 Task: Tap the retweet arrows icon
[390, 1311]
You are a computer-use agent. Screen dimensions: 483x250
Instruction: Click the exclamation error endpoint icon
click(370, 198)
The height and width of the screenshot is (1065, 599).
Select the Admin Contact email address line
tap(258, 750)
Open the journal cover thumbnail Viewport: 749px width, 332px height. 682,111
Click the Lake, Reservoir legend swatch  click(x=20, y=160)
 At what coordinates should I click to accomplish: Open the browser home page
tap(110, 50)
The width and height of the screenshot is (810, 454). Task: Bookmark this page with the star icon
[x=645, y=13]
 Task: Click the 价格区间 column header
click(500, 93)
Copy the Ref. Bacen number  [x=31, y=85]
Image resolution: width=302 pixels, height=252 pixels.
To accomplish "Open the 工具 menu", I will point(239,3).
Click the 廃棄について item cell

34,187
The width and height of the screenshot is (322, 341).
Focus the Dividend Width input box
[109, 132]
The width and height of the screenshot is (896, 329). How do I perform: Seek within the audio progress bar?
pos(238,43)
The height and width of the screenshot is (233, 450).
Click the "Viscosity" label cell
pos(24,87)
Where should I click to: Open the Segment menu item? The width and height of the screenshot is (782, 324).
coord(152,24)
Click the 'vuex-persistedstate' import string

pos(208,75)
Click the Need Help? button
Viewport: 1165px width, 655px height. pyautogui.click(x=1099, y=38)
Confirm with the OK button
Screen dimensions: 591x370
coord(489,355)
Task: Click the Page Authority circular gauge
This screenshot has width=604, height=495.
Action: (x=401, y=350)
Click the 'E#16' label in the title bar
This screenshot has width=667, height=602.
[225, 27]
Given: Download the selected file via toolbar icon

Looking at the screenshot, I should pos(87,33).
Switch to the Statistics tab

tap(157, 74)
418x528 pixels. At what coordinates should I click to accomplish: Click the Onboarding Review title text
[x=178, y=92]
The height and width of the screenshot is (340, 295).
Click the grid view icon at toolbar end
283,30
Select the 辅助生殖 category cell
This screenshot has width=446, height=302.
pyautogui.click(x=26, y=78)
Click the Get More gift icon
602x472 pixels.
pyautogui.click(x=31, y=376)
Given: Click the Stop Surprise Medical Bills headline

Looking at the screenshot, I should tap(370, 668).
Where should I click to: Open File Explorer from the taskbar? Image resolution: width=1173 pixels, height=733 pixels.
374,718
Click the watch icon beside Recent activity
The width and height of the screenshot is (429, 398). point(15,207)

━━━━━━━━━━━━━━━━━━━━━━━━━━━━━━

Include the first line of the listing, the line with "Open the journal", and every line between them, each repeated exactly, and output only those.

**Exercise result**
 Task: Tap the retweet arrows icon
[390, 1311]
You are a computer-use agent. Screen dimensions: 483x250
Instruction: Click the exclamation error endpoint icon
click(370, 198)
The height and width of the screenshot is (1065, 599).
Select the Admin Contact email address line
tap(258, 750)
Open the journal cover thumbnail Viewport: 749px width, 332px height. 682,111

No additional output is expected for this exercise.